[Word and element pointing data]
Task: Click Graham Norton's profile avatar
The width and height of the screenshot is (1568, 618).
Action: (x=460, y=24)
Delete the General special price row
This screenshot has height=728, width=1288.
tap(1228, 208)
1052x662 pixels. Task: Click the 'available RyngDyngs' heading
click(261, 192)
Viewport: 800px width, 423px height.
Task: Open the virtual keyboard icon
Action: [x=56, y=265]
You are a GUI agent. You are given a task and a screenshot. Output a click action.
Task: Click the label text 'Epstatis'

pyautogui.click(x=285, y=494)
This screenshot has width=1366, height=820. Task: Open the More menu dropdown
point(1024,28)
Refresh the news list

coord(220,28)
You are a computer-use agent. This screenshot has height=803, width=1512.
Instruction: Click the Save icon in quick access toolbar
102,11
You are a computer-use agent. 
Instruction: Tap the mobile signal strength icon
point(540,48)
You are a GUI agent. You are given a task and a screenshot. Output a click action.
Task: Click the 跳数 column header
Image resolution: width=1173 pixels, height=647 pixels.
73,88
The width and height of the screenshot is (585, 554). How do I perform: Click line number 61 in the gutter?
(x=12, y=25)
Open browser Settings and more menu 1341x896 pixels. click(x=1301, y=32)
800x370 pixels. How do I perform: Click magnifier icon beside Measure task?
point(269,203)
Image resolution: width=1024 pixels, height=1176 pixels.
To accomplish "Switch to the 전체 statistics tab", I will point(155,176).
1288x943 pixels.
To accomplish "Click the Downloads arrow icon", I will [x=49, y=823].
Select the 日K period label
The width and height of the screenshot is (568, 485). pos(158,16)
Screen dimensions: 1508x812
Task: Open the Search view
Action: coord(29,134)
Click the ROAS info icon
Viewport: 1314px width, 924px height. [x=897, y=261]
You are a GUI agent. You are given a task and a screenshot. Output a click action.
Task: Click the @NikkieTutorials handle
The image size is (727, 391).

◆ **Written problem**
Repeat the part of the data that opens with the line containing "Open browser Settings" and runs through the end of the data, reproducing each line unchanged.

◆ **Answer to this problem**
Open browser Settings and more menu 1341x896 pixels. click(x=1301, y=32)
800x370 pixels. How do I perform: Click magnifier icon beside Measure task?
point(269,203)
Image resolution: width=1024 pixels, height=1176 pixels.
To accomplish "Switch to the 전체 statistics tab", I will point(155,176).
1288x943 pixels.
To accomplish "Click the Downloads arrow icon", I will [x=49, y=823].
Select the 日K period label
The width and height of the screenshot is (568, 485). pos(158,16)
Screen dimensions: 1508x812
Task: Open the Search view
Action: coord(29,134)
Click the ROAS info icon
Viewport: 1314px width, 924px height. [x=897, y=261]
You are a GUI agent. You are given a task and a screenshot. Output a click action.
Task: Click the @NikkieTutorials handle
The image size is (727, 391).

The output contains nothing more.